Declining Food Production per Head : A Pervasive Problem of Developing Economies

In his paper on 'Structural Characteristics of the Mexican Economy 1942-82', Mrityunjoy Mohanty has given an overview of Mexican economic development and has rightly devoted considerable attention to the agricultural sector, which after a period of fairly rapid expansion from the 1950s to the mid-1960s, entered a phase of crisis during the decade up to the mid-1970s, turning Mexico into a net importer of basic foodgrains and contributing to the balance of payments problem. Beginning in early 1980 under the Lopez-Portillo administration, the SAM strategy was aimed at achieving food self-sufficiency by 1985. While the short-run growth results were impressive, by 1983 growth began to decline and under de la Madrid, SAM was dropped altogether. Instead, a policy of promoting exports of commercial crops and cut-back in ejidal investment, accelerated the process of import-dependence for food during the second half of the 1980s. Mexico was importing 4.87 m. tonnes of foodgrains by 1987 compared to 2.88 m. tonnes in 1974; the index of food production had dropped to 97 for 1985-87 compared to the base of 100 for 1978-81; given a nearly 3 per cent rate of population growth the decline in per capita foodgrains production was quite substantial.
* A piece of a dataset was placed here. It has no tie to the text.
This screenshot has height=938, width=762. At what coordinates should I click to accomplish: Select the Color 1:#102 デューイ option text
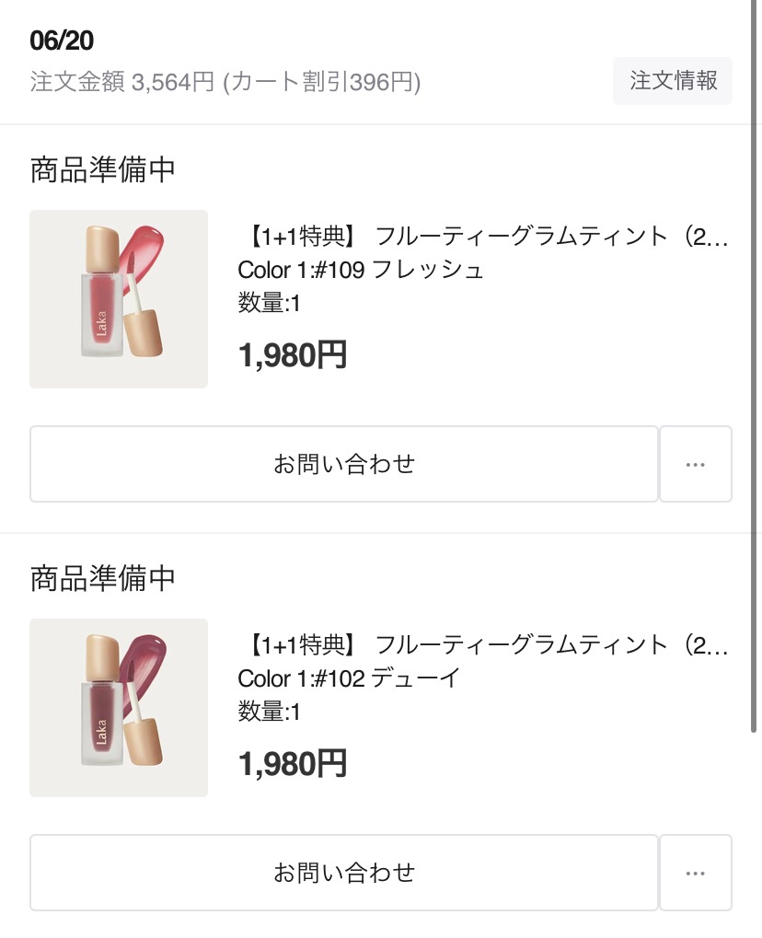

The purpose of this brief note is to underline certain aspects of the inter-crop inter-product and spatial pattern of capitalist agricultural development in Mexico which are of some interest to us in India.

There appears to be a fairly general and pervasive problem of agricultural growth in underdeveloped countries industrialising under the capitalist path, of which Mexico is but an especially striking example. This is that capitalist growth produces severe social and regional imbalances and through increasing commercialisation leads to a decline of per capita food production and even availability decline, for the mass of rural peasants and hired workers: and this can happen even when the overall rate of agricultural growth outstrips popula-

* Centre for Economic Studies and Planning, Jawaharlal Nehru University, New Delhi.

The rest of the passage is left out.